### Data for processing
################
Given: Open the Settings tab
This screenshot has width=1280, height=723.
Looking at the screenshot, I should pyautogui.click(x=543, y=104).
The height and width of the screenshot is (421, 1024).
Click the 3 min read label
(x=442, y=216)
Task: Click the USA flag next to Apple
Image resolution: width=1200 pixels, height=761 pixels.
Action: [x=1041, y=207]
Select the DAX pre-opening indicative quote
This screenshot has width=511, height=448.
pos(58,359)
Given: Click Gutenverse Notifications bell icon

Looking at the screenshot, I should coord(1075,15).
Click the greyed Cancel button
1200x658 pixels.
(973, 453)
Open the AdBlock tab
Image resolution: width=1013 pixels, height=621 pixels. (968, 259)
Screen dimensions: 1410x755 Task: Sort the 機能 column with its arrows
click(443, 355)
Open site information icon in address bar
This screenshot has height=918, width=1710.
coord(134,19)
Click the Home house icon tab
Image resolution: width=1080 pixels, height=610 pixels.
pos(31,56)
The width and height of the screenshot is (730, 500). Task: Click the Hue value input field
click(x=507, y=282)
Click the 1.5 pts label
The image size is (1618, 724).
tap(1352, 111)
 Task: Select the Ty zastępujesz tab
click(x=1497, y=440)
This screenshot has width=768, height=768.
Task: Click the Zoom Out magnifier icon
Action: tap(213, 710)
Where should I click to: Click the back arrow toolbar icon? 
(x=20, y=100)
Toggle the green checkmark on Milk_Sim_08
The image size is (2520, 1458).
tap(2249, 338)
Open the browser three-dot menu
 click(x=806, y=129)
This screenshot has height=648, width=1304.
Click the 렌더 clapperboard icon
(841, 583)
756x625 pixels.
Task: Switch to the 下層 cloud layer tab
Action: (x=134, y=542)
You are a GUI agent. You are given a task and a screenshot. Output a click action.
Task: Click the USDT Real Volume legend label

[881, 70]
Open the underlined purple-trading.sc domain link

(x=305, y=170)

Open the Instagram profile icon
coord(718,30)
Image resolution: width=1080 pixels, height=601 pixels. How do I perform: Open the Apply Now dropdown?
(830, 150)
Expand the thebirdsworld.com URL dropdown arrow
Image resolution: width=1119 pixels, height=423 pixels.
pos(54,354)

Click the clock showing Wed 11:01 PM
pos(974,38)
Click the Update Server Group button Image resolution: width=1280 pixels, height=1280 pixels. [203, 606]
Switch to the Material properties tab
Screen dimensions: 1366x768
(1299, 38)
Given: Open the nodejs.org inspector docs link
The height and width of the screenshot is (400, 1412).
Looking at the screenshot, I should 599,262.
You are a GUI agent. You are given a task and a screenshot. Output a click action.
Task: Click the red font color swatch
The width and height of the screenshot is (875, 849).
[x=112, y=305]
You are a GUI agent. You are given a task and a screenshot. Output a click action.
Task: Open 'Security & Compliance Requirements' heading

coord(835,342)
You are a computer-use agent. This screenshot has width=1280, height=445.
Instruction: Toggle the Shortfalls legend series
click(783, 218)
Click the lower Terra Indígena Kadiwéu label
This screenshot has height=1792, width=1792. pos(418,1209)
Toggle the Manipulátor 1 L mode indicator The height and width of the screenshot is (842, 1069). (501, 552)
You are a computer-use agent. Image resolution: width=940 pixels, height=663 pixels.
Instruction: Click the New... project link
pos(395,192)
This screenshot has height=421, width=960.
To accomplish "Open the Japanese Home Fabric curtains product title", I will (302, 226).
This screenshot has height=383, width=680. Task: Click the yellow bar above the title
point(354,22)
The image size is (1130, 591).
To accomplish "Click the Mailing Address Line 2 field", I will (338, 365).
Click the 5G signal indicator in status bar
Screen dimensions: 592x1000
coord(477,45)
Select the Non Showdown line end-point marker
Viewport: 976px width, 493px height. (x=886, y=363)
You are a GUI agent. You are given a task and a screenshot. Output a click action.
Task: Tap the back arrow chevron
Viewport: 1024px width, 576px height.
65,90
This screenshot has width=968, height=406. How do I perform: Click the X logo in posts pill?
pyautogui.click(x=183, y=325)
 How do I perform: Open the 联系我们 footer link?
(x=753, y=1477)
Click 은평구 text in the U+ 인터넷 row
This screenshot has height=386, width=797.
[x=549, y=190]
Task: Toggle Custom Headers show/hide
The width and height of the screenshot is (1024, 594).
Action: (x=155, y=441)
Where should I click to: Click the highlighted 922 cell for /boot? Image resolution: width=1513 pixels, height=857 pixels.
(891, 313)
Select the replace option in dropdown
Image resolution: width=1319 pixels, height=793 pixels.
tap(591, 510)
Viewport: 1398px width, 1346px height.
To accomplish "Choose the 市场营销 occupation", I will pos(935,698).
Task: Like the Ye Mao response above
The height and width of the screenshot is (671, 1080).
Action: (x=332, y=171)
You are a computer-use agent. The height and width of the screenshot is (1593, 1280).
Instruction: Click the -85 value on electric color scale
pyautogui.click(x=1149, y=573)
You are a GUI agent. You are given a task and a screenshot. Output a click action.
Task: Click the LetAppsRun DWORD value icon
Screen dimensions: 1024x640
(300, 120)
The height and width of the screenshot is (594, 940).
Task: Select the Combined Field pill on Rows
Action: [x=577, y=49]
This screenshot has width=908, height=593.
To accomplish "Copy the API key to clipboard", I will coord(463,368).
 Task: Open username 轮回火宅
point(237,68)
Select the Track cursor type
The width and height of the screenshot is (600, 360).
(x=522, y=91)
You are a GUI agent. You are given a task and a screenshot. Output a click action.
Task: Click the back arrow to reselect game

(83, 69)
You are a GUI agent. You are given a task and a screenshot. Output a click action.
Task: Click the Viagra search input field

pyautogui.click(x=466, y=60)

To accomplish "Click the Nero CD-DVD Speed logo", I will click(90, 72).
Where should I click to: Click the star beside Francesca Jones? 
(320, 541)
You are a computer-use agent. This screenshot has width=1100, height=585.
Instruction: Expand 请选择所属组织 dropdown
################
Could you print all of the data above once more, unaltered?

### Answer box
Given: Open the Settings tab
This screenshot has width=1280, height=723.
Looking at the screenshot, I should pyautogui.click(x=543, y=104).
The height and width of the screenshot is (421, 1024).
Click the 3 min read label
(x=442, y=216)
Task: Click the USA flag next to Apple
Image resolution: width=1200 pixels, height=761 pixels.
Action: [x=1041, y=207]
Select the DAX pre-opening indicative quote
This screenshot has width=511, height=448.
pos(58,359)
Given: Click Gutenverse Notifications bell icon

Looking at the screenshot, I should coord(1075,15).
Click the greyed Cancel button
1200x658 pixels.
(973, 453)
Open the AdBlock tab
Image resolution: width=1013 pixels, height=621 pixels. (968, 259)
Screen dimensions: 1410x755 Task: Sort the 機能 column with its arrows
click(443, 355)
Open site information icon in address bar
This screenshot has height=918, width=1710.
coord(134,19)
Click the Home house icon tab
Image resolution: width=1080 pixels, height=610 pixels.
pos(31,56)
The width and height of the screenshot is (730, 500). Task: Click the Hue value input field
click(x=507, y=282)
Click the 1.5 pts label
The image size is (1618, 724).
tap(1352, 111)
 Task: Select the Ty zastępujesz tab
click(x=1497, y=440)
This screenshot has width=768, height=768.
Task: Click the Zoom Out magnifier icon
Action: tap(213, 710)
Where should I click to: Click the back arrow toolbar icon? 
(x=20, y=100)
Toggle the green checkmark on Milk_Sim_08
The image size is (2520, 1458).
tap(2249, 338)
Open the browser three-dot menu
 click(x=806, y=129)
This screenshot has height=648, width=1304.
Click the 렌더 clapperboard icon
(841, 583)
756x625 pixels.
Task: Switch to the 下層 cloud layer tab
Action: (x=134, y=542)
You are a GUI agent. You are given a task and a screenshot. Output a click action.
Task: Click the USDT Real Volume legend label

[881, 70]
Open the underlined purple-trading.sc domain link

(x=305, y=170)

Open the Instagram profile icon
coord(718,30)
Image resolution: width=1080 pixels, height=601 pixels. How do I perform: Open the Apply Now dropdown?
(830, 150)
Expand the thebirdsworld.com URL dropdown arrow
Image resolution: width=1119 pixels, height=423 pixels.
pos(54,354)

Click the clock showing Wed 11:01 PM
pos(974,38)
Click the Update Server Group button Image resolution: width=1280 pixels, height=1280 pixels. [203, 606]
Switch to the Material properties tab
Screen dimensions: 1366x768
(1299, 38)
Given: Open the nodejs.org inspector docs link
The height and width of the screenshot is (400, 1412).
Looking at the screenshot, I should 599,262.
You are a GUI agent. You are given a task and a screenshot. Output a click action.
Task: Click the red font color swatch
The width and height of the screenshot is (875, 849).
[x=112, y=305]
You are a GUI agent. You are given a task and a screenshot. Output a click action.
Task: Open 'Security & Compliance Requirements' heading

coord(835,342)
You are a computer-use agent. This screenshot has width=1280, height=445.
Instruction: Toggle the Shortfalls legend series
click(783, 218)
Click the lower Terra Indígena Kadiwéu label
This screenshot has height=1792, width=1792. pos(418,1209)
Toggle the Manipulátor 1 L mode indicator The height and width of the screenshot is (842, 1069). (501, 552)
You are a computer-use agent. Image resolution: width=940 pixels, height=663 pixels.
Instruction: Click the New... project link
pos(395,192)
This screenshot has height=421, width=960.
To accomplish "Open the Japanese Home Fabric curtains product title", I will (302, 226).
This screenshot has height=383, width=680. Task: Click the yellow bar above the title
point(354,22)
The image size is (1130, 591).
To accomplish "Click the Mailing Address Line 2 field", I will (338, 365).
Click the 5G signal indicator in status bar
Screen dimensions: 592x1000
coord(477,45)
Select the Non Showdown line end-point marker
Viewport: 976px width, 493px height. (x=886, y=363)
You are a GUI agent. You are given a task and a screenshot. Output a click action.
Task: Tap the back arrow chevron
Viewport: 1024px width, 576px height.
65,90
This screenshot has width=968, height=406. How do I perform: Click the X logo in posts pill?
pyautogui.click(x=183, y=325)
 How do I perform: Open the 联系我们 footer link?
(x=753, y=1477)
Click 은평구 text in the U+ 인터넷 row
This screenshot has height=386, width=797.
[x=549, y=190]
Task: Toggle Custom Headers show/hide
The width and height of the screenshot is (1024, 594).
Action: (x=155, y=441)
Where should I click to: Click the highlighted 922 cell for /boot? Image resolution: width=1513 pixels, height=857 pixels.
(891, 313)
Select the replace option in dropdown
Image resolution: width=1319 pixels, height=793 pixels.
tap(591, 510)
Viewport: 1398px width, 1346px height.
To accomplish "Choose the 市场营销 occupation", I will pos(935,698).
Task: Like the Ye Mao response above
The height and width of the screenshot is (671, 1080).
Action: (x=332, y=171)
You are a computer-use agent. The height and width of the screenshot is (1593, 1280).
Instruction: Click the -85 value on electric color scale
pyautogui.click(x=1149, y=573)
You are a GUI agent. You are given a task and a screenshot. Output a click action.
Task: Click the LetAppsRun DWORD value icon
Screen dimensions: 1024x640
(300, 120)
The height and width of the screenshot is (594, 940).
Task: Select the Combined Field pill on Rows
Action: [x=577, y=49]
This screenshot has width=908, height=593.
To accomplish "Copy the API key to clipboard", I will coord(463,368).
 Task: Open username 轮回火宅
point(237,68)
Select the Track cursor type
The width and height of the screenshot is (600, 360).
(x=522, y=91)
You are a GUI agent. You are given a task and a screenshot. Output a click action.
Task: Click the back arrow to reselect game

(83, 69)
You are a GUI agent. You are given a task and a screenshot. Output a click action.
Task: Click the Viagra search input field

pyautogui.click(x=466, y=60)

To accomplish "Click the Nero CD-DVD Speed logo", I will click(90, 72).
Where should I click to: Click the star beside Francesca Jones? 
(320, 541)
You are a computer-use agent. This screenshot has width=1100, height=585.
Instruction: Expand 请选择所属组织 dropdown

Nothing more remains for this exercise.